*Your objective*.
Going through the data, count each line that has the word "toolbar". Reply with the total and nothing more.

*Material to process*.
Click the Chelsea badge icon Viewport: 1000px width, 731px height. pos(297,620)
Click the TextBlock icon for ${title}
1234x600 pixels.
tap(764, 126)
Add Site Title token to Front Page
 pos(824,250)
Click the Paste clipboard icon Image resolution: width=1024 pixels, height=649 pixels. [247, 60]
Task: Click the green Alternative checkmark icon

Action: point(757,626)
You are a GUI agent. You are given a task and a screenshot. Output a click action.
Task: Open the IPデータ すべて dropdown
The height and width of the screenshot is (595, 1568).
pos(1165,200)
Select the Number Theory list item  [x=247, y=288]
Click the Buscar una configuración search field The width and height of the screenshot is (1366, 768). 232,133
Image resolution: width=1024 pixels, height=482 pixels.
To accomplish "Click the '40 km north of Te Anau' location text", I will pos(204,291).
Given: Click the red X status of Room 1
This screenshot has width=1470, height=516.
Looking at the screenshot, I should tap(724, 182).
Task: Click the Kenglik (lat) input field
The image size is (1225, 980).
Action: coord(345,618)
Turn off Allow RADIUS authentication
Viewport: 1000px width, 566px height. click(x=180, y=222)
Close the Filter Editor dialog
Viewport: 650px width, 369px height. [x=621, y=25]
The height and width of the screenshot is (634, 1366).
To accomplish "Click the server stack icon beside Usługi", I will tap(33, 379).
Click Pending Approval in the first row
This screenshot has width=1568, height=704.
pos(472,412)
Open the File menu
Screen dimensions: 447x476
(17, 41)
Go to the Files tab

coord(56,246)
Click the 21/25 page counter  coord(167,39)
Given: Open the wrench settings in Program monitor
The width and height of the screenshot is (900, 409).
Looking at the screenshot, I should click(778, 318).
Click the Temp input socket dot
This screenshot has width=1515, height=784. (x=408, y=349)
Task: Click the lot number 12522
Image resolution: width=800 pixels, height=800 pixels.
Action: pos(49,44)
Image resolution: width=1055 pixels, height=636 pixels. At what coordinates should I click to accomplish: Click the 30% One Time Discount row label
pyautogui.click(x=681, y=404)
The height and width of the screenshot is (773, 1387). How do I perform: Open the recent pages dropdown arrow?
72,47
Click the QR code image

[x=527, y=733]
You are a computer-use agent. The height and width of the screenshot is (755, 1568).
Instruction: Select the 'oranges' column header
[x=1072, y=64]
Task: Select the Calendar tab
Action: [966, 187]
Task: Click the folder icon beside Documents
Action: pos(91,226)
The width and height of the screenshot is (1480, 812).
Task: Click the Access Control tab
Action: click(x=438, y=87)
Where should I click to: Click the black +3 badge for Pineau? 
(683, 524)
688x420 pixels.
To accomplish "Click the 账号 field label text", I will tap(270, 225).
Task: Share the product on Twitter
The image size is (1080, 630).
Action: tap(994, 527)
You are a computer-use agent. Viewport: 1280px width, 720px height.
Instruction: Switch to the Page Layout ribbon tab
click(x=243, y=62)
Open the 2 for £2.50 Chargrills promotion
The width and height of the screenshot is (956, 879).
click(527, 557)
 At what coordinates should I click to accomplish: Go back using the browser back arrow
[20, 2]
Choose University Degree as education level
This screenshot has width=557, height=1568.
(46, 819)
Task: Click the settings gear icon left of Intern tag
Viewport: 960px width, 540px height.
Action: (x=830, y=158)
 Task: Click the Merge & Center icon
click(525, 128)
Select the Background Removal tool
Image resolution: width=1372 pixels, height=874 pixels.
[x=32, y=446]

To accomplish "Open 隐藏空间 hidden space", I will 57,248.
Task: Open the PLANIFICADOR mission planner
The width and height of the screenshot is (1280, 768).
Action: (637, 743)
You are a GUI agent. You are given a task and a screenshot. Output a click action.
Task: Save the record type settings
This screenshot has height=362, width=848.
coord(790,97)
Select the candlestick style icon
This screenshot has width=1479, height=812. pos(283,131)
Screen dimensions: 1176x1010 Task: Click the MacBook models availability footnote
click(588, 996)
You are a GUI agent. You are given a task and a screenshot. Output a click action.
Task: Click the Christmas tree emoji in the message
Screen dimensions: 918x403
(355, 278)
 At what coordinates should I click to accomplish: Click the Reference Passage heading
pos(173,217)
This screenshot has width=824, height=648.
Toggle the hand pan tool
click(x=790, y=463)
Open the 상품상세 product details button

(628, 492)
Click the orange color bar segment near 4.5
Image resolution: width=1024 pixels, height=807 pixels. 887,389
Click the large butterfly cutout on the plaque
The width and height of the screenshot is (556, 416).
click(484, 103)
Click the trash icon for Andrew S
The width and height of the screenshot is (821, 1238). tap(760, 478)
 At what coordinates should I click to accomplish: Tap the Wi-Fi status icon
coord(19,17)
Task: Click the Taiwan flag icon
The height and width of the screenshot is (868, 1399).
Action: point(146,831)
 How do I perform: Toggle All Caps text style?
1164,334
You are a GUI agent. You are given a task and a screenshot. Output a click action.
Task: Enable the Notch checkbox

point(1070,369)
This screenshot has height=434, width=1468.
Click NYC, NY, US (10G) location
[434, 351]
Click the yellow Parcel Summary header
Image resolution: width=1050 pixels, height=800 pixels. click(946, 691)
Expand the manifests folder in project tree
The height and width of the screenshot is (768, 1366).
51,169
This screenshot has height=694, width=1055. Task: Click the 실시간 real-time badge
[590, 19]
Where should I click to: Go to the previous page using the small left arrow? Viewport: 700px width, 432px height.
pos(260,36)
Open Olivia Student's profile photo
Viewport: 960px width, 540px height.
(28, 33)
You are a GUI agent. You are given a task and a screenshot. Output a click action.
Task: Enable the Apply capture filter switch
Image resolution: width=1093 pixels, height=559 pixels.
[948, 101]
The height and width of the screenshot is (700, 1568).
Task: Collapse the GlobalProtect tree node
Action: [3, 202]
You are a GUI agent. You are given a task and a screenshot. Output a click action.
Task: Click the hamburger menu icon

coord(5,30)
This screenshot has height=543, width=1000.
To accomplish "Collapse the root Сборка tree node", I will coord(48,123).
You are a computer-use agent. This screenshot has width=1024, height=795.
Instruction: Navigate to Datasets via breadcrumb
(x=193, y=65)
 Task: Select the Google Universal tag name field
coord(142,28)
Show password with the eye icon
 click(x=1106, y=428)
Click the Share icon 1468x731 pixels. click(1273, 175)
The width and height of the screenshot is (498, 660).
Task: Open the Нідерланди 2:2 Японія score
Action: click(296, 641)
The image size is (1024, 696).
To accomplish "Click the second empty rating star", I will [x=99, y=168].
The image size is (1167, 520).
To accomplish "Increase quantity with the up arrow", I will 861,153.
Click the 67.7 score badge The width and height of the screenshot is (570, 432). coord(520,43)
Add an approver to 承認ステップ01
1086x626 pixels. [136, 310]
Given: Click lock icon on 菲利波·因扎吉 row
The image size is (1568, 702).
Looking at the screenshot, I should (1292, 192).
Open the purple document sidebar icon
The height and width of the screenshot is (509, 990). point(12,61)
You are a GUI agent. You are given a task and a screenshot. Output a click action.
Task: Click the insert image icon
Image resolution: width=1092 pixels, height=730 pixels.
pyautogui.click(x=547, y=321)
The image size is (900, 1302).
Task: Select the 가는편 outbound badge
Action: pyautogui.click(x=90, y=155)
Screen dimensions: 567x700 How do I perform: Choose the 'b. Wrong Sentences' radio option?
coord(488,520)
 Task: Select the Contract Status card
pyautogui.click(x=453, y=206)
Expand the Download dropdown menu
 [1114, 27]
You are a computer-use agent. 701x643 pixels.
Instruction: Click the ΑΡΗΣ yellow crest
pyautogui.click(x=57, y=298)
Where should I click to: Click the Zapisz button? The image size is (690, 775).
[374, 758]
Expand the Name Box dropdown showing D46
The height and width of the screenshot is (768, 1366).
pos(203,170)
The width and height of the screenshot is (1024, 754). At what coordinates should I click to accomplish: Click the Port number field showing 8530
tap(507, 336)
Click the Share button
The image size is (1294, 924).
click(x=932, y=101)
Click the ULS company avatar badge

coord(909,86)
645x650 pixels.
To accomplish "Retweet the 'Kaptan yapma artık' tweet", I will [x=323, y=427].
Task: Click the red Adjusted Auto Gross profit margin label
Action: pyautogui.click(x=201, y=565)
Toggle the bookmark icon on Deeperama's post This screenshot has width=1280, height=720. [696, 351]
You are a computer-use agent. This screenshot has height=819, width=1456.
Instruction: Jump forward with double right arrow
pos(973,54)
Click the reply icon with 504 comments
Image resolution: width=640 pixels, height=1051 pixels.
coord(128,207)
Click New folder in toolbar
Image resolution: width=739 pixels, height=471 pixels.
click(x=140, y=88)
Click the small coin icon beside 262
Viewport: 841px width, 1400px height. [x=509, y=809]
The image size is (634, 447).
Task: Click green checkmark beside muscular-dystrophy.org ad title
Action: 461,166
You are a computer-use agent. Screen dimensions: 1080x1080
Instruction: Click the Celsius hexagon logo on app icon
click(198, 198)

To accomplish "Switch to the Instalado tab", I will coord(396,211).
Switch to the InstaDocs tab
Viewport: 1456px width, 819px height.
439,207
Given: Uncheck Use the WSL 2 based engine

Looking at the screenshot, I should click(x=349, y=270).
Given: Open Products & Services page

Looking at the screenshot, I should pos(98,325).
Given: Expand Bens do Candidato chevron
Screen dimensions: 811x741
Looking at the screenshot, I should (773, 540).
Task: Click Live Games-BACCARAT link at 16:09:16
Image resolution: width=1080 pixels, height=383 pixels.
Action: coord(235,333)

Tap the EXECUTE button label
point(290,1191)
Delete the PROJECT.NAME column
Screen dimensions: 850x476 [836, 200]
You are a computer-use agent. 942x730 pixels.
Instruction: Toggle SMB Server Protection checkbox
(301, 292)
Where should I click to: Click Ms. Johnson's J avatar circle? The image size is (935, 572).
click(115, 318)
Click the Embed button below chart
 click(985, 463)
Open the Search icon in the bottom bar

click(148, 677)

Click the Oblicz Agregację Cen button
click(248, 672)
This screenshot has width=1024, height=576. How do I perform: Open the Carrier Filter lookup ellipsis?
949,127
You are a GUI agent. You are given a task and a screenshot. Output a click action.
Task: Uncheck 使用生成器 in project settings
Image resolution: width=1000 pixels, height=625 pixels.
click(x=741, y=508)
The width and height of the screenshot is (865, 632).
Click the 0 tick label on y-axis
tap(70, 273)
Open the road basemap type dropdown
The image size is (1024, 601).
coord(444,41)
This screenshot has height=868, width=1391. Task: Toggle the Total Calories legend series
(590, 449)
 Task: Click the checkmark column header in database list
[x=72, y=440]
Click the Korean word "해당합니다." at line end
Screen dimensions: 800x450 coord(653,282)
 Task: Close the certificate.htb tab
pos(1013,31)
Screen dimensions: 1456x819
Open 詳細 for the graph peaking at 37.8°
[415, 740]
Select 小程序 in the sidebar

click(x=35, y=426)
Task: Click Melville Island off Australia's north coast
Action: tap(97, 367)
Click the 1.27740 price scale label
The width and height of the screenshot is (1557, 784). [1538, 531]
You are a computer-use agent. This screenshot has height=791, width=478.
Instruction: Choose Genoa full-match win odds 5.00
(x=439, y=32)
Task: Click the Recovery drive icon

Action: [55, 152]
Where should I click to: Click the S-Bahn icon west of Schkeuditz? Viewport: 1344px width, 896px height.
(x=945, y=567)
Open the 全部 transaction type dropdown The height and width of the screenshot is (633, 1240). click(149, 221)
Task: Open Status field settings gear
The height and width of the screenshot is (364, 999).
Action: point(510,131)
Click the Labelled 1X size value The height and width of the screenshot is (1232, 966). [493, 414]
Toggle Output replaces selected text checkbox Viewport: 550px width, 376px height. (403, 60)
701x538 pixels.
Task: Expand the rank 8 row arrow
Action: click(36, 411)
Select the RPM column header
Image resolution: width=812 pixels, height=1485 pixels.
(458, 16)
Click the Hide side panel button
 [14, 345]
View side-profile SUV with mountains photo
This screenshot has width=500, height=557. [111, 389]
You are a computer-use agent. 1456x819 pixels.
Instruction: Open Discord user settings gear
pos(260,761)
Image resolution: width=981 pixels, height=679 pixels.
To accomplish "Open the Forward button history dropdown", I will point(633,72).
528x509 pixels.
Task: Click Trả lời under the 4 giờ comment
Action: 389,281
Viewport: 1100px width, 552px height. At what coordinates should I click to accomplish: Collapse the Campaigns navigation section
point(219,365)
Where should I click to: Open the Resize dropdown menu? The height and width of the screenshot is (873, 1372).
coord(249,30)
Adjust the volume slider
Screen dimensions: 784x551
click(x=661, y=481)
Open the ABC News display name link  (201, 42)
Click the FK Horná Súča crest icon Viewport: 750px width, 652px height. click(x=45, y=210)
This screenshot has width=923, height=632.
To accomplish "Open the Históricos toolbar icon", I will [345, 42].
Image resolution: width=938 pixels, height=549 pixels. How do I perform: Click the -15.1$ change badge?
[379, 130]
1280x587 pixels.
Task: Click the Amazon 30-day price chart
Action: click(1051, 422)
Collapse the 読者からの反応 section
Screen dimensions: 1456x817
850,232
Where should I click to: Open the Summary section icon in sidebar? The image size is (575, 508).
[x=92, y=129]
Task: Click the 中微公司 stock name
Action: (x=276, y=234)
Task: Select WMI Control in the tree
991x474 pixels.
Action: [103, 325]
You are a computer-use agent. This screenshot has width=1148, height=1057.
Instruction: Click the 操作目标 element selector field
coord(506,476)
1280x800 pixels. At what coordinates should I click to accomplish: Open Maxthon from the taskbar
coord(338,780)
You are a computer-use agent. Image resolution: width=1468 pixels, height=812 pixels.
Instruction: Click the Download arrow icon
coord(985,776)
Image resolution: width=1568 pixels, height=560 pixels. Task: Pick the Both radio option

*Completed exercise*.
2